[WORK ITEM]
Every line of the entries below that mentions "Toggle" is to be copied out.

[DATA UNDER STUDY]
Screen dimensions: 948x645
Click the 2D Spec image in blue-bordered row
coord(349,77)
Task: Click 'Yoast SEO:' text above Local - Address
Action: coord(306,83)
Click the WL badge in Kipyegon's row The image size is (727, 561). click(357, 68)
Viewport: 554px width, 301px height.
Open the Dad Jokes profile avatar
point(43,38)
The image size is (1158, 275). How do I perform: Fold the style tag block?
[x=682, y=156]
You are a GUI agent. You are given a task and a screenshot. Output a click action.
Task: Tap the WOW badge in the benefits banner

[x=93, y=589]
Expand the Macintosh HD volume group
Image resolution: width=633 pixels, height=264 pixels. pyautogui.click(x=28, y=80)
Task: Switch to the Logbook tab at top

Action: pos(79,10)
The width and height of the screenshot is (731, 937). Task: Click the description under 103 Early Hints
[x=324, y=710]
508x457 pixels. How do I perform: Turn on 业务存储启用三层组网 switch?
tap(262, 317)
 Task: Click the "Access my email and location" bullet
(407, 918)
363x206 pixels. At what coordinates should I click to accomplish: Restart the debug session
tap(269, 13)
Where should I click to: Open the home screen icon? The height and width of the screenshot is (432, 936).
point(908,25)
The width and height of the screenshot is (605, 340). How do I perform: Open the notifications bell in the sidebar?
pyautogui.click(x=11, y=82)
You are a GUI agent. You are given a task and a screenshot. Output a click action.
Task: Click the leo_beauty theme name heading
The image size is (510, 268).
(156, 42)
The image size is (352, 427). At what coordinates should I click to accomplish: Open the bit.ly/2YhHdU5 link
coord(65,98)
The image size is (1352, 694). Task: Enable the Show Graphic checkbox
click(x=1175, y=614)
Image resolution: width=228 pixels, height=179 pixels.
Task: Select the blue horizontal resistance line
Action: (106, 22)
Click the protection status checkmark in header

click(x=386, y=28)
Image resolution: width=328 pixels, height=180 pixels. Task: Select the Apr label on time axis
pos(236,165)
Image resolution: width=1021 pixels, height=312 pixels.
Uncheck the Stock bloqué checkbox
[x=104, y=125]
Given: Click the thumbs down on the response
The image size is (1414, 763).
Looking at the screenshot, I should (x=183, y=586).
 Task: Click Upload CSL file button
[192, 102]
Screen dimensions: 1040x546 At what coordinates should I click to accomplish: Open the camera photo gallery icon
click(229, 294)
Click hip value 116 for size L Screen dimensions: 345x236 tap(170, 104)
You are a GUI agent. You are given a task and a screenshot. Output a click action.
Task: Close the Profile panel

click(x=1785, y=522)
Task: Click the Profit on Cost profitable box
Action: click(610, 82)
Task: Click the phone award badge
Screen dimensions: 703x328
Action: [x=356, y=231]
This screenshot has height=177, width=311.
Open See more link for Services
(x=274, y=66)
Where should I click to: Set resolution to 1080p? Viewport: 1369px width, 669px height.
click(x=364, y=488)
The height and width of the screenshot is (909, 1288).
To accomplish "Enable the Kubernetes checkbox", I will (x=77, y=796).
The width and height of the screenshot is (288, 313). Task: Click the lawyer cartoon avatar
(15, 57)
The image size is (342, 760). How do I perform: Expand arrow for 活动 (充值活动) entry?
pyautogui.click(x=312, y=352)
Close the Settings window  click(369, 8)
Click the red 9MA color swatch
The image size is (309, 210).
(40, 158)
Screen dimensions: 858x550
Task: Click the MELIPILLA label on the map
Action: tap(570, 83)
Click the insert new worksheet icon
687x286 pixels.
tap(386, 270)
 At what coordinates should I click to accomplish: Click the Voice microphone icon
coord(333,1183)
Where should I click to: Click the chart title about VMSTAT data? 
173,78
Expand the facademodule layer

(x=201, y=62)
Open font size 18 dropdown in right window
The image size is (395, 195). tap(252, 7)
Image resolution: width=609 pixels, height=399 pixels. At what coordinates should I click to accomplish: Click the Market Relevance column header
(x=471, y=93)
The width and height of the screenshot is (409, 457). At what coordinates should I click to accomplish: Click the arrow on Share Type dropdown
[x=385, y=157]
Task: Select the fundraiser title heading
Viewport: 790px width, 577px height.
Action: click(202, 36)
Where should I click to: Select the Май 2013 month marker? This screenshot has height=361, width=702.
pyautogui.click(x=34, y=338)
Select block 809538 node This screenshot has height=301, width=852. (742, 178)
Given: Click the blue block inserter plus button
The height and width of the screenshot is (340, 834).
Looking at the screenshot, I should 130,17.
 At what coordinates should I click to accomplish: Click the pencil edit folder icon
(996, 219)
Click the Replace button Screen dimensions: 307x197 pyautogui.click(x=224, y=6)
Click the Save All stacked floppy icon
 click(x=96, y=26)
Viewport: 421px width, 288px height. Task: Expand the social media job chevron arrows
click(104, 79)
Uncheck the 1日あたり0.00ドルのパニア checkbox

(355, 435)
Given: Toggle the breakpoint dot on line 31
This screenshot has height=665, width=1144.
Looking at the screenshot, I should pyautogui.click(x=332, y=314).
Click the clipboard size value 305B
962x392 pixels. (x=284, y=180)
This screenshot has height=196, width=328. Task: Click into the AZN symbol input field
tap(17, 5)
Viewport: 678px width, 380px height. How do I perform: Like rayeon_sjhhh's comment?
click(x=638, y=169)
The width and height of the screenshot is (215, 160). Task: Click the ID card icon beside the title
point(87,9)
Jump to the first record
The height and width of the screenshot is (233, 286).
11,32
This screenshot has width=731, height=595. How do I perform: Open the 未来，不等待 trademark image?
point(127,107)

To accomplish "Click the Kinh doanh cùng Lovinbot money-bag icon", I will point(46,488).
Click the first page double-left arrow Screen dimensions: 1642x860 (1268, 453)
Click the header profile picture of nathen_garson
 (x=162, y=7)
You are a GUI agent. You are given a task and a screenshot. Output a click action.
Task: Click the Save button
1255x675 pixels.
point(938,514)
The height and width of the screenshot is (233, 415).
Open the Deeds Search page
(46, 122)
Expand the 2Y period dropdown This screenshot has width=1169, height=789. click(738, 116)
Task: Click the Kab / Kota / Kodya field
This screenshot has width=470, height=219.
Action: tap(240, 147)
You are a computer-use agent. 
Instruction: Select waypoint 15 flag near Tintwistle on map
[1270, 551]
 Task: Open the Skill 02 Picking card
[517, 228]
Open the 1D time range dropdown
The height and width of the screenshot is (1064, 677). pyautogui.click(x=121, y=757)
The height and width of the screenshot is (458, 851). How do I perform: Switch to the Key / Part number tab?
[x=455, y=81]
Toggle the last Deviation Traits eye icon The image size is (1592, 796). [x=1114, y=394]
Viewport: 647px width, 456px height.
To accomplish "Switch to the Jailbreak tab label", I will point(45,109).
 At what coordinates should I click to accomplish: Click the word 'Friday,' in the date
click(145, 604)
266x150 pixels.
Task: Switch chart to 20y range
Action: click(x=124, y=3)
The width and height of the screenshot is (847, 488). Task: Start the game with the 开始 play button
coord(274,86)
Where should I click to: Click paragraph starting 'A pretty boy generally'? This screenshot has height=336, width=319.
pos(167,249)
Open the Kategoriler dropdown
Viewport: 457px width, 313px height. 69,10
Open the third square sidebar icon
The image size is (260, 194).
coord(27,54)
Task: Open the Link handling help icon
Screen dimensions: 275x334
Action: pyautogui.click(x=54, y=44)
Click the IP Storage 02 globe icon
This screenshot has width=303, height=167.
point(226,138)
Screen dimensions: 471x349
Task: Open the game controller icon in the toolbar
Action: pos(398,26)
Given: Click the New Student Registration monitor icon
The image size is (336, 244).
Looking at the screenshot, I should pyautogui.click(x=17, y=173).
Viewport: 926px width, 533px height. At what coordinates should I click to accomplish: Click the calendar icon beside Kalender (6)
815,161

[EXERCISE SOLUTION]
Given: Toggle the breakpoint dot on line 31
Toggle the last Deviation Traits eye icon The image size is (1592, 796). [x=1114, y=394]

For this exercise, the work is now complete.